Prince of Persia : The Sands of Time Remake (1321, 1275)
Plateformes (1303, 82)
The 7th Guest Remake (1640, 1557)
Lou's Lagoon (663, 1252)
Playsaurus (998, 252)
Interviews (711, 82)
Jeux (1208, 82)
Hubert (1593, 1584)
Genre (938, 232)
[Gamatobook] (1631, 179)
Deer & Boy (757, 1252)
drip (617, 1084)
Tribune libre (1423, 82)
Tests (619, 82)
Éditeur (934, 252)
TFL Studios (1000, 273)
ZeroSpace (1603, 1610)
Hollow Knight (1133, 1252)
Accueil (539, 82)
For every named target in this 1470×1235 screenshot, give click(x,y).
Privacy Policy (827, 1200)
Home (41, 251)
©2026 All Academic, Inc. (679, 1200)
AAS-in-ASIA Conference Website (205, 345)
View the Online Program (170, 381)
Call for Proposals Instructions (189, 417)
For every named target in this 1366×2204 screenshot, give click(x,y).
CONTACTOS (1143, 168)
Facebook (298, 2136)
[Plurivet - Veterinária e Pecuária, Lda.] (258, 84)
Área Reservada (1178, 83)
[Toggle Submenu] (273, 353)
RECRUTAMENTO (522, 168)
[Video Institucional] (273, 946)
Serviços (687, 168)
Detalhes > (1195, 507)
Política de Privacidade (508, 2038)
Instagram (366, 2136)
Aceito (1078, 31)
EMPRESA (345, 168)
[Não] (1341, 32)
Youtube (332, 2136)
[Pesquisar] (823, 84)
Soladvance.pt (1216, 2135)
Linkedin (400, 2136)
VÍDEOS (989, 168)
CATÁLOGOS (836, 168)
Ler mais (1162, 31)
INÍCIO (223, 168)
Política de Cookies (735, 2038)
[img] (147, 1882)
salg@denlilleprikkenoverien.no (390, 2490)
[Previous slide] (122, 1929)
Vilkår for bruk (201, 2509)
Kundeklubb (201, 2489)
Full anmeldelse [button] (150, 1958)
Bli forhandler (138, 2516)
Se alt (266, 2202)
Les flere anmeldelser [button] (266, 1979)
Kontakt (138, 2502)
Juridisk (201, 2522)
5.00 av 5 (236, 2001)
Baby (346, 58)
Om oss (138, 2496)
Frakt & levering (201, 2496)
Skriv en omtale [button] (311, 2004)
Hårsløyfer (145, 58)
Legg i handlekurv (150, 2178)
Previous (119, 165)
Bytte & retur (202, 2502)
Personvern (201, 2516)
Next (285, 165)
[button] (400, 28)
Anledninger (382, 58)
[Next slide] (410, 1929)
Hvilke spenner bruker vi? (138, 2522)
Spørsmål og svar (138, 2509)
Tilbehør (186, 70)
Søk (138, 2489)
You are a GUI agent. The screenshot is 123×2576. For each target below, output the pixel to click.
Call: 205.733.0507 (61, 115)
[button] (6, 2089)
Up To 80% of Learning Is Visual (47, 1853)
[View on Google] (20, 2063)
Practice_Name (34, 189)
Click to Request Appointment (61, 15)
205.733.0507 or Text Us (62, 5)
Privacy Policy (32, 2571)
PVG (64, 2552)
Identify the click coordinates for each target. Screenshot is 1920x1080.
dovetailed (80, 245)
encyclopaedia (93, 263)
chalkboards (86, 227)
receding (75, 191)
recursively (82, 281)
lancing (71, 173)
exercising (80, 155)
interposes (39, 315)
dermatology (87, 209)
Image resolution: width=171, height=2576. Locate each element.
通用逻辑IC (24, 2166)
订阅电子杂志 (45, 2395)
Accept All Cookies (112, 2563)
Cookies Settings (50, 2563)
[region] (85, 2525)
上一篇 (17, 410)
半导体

--- WHAT YOU ARE ASKED TO DO ---
Of the entries above, repeat exactly the lines between the line with "Lou's Lagoon (663, 1252)" and the line with "Up To 80% of Learning Is Visual (47, 1853)", inclusive, and no others.

--- ANSWER TO THIS TASK ---
Lou's Lagoon (663, 1252)
Playsaurus (998, 252)
Interviews (711, 82)
Jeux (1208, 82)
Hubert (1593, 1584)
Genre (938, 232)
[Gamatobook] (1631, 179)
Deer & Boy (757, 1252)
drip (617, 1084)
Tribune libre (1423, 82)
Tests (619, 82)
Éditeur (934, 252)
TFL Studios (1000, 273)
ZeroSpace (1603, 1610)
Hollow Knight (1133, 1252)
Accueil (539, 82)
For every named target in this 1470×1235 screenshot, give click(x,y).
Privacy Policy (827, 1200)
Home (41, 251)
©2026 All Academic, Inc. (679, 1200)
AAS-in-ASIA Conference Website (205, 345)
View the Online Program (170, 381)
Call for Proposals Instructions (189, 417)
For every named target in this 1366×2204 screenshot, give click(x,y).
CONTACTOS (1143, 168)
Facebook (298, 2136)
[Plurivet - Veterinária e Pecuária, Lda.] (258, 84)
Área Reservada (1178, 83)
[Toggle Submenu] (273, 353)
RECRUTAMENTO (522, 168)
[Video Institucional] (273, 946)
Serviços (687, 168)
Detalhes > (1195, 507)
Política de Privacidade (508, 2038)
Instagram (366, 2136)
Aceito (1078, 31)
EMPRESA (345, 168)
[Não] (1341, 32)
Youtube (332, 2136)
[Pesquisar] (823, 84)
Soladvance.pt (1216, 2135)
Linkedin (400, 2136)
VÍDEOS (989, 168)
CATÁLOGOS (836, 168)
Ler mais (1162, 31)
INÍCIO (223, 168)
Política de Cookies (735, 2038)
[img] (147, 1882)
salg@denlilleprikkenoverien.no (390, 2490)
[Previous slide] (122, 1929)
Vilkår for bruk (201, 2509)
Kundeklubb (201, 2489)
Full anmeldelse [button] (150, 1958)
Bli forhandler (138, 2516)
Se alt (266, 2202)
Les flere anmeldelser [button] (266, 1979)
Kontakt (138, 2502)
Juridisk (201, 2522)
5.00 av 5 (236, 2001)
Baby (346, 58)
Om oss (138, 2496)
Frakt & levering (201, 2496)
Skriv en omtale [button] (311, 2004)
Hårsløyfer (145, 58)
Legg i handlekurv (150, 2178)
Previous (119, 165)
Bytte & retur (202, 2502)
Personvern (201, 2516)
Next (285, 165)
[button] (400, 28)
Anledninger (382, 58)
[Next slide] (410, 1929)
Hvilke spenner bruker vi? (138, 2522)
Spørsmål og svar (138, 2509)
Tilbehør (186, 70)
Søk (138, 2489)
You are a GUI agent. The screenshot is 123×2576. For each target below, output the pixel to click.
Call: 205.733.0507 (61, 115)
[button] (6, 2089)
Up To 80% of Learning Is Visual (47, 1853)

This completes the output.